DATA RECORDS Block Start

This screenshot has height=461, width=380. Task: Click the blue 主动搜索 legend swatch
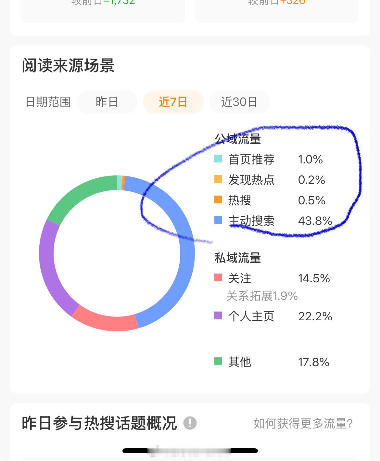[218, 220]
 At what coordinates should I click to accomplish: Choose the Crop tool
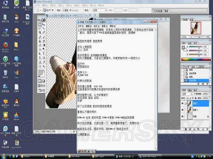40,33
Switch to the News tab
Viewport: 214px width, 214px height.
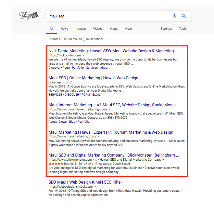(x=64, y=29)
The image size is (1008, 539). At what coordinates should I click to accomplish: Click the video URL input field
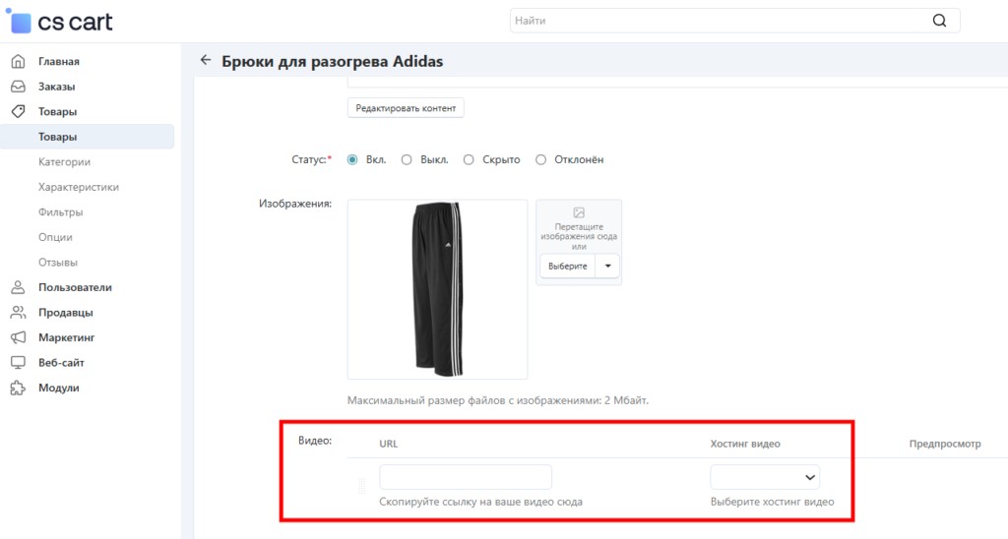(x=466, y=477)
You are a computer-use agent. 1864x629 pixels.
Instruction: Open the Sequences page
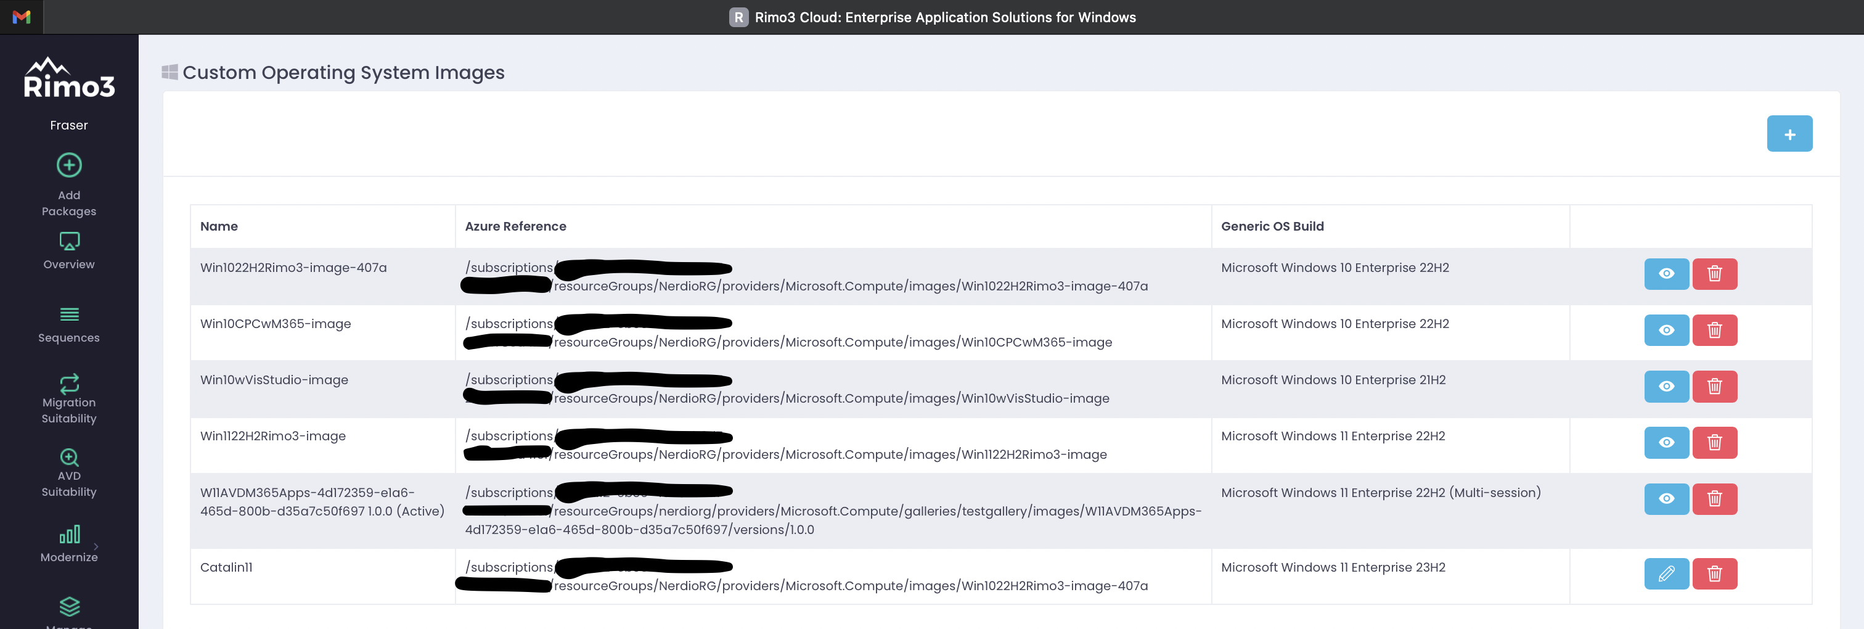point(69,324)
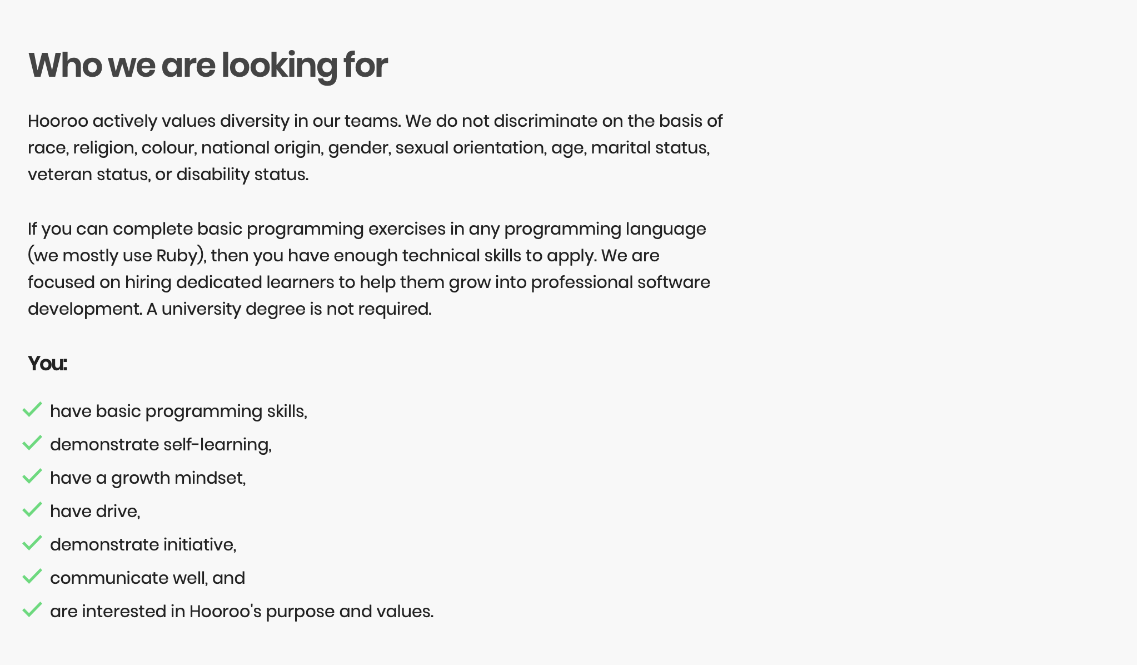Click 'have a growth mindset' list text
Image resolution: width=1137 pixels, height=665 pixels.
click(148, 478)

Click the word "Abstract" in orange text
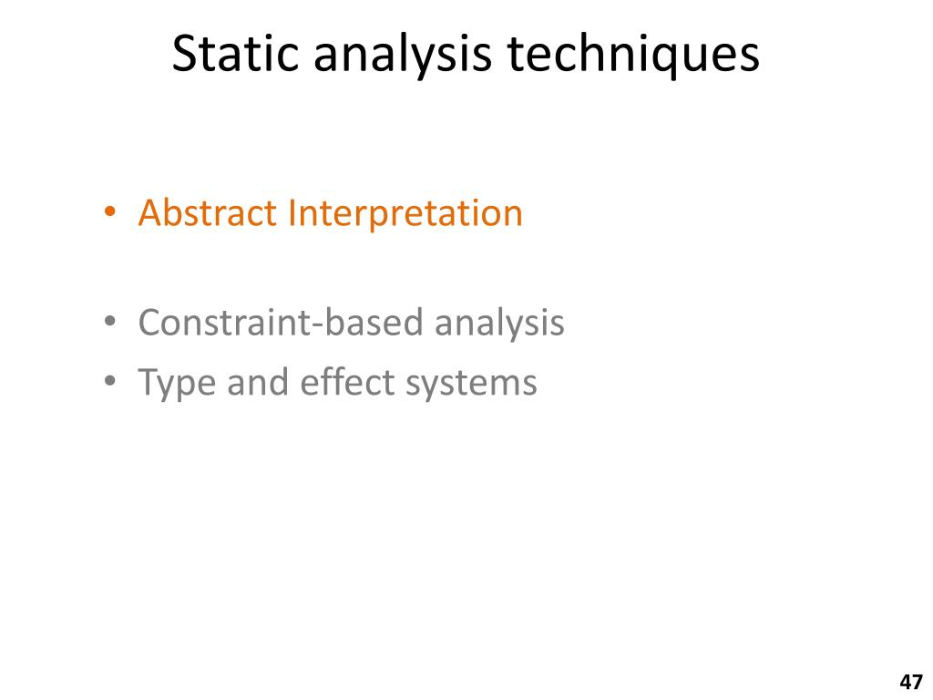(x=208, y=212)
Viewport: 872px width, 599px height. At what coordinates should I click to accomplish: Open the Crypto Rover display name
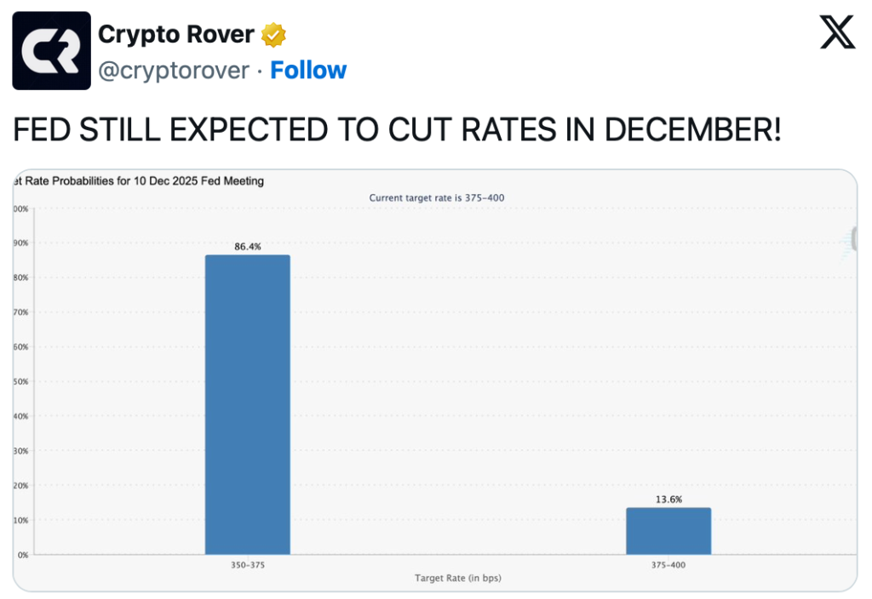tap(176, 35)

DATA RECORDS Block End
DATA RECORDS Block Start

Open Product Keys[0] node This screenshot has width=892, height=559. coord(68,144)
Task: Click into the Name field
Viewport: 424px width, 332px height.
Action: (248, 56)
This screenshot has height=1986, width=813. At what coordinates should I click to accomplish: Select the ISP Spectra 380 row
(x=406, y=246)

DATA RECORDS Block End
DATA RECORDS Block Start

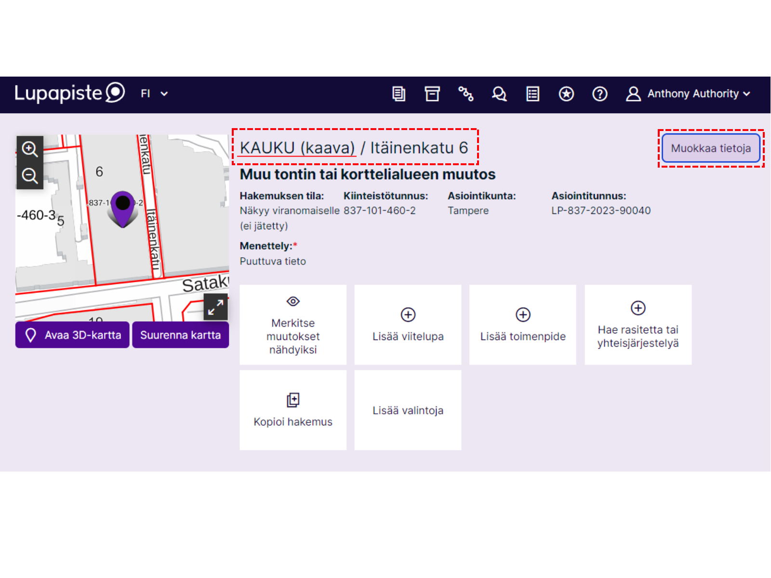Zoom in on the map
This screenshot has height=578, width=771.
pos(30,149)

DATA RECORDS Block End

Each line above starting at the one holding "This screenshot has height=461, width=380." and ending at the one holding "You are a computer-use" should be set down exactly as it stands, both ends included, with no pictures.

RESULT FOR THIS EXERCISE
This screenshot has height=461, width=380. Task: Click the blue 主动搜索 legend swatch
[218, 220]
 At what coordinates should I click to accomplish: Choose the Crop tool
40,33
Switch to the News tab
Viewport: 214px width, 214px height.
(x=64, y=29)
The image size is (1008, 539). At what coordinates should I click to accomplish: Click the video URL input field
(x=466, y=477)
You are a computer-use agent. 1864x629 pixels.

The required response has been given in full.